= Task details =
Return each line exactly, from the one that has "You are a GUI" through the end of the entries, both ends included. Pictures do not belong.

*** Opening Materials provided ***

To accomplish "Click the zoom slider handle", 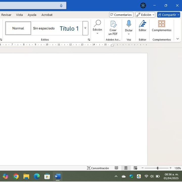I will click(x=157, y=168).
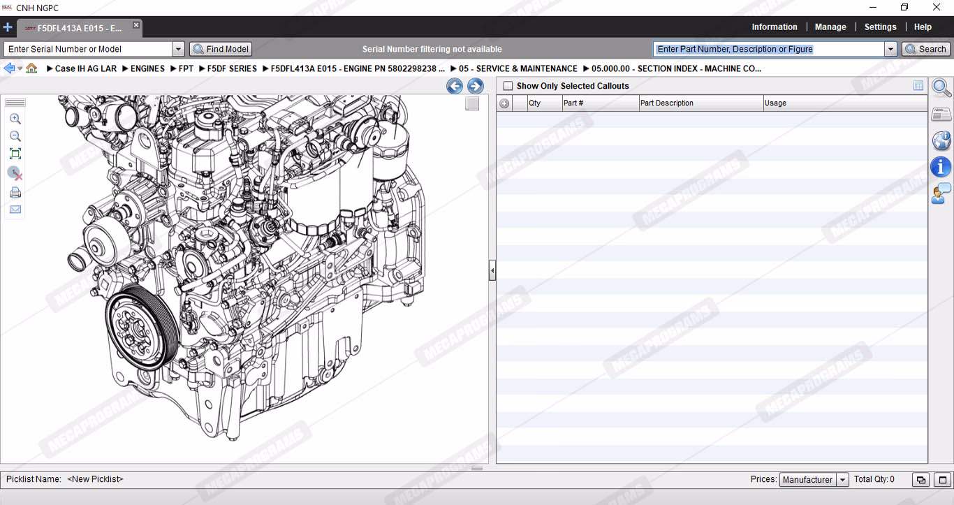Collapse the illustration panel splitter arrow
This screenshot has width=954, height=505.
(492, 270)
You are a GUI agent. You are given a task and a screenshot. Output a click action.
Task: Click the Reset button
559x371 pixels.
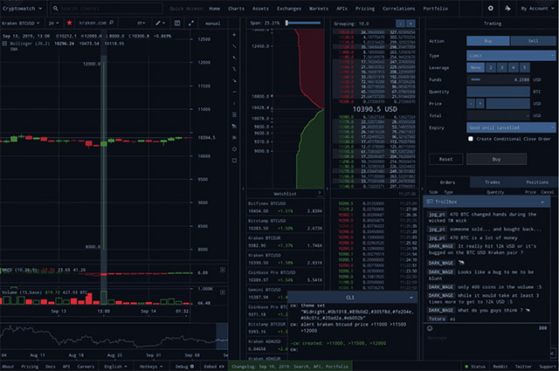[x=446, y=159]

*** Closing Materials provided ***

= Exercise answer =
You are a GUI agent. You are given a task and a screenshot. Output a click action.
Task: Click the Reset button
559x371 pixels.
[x=446, y=159]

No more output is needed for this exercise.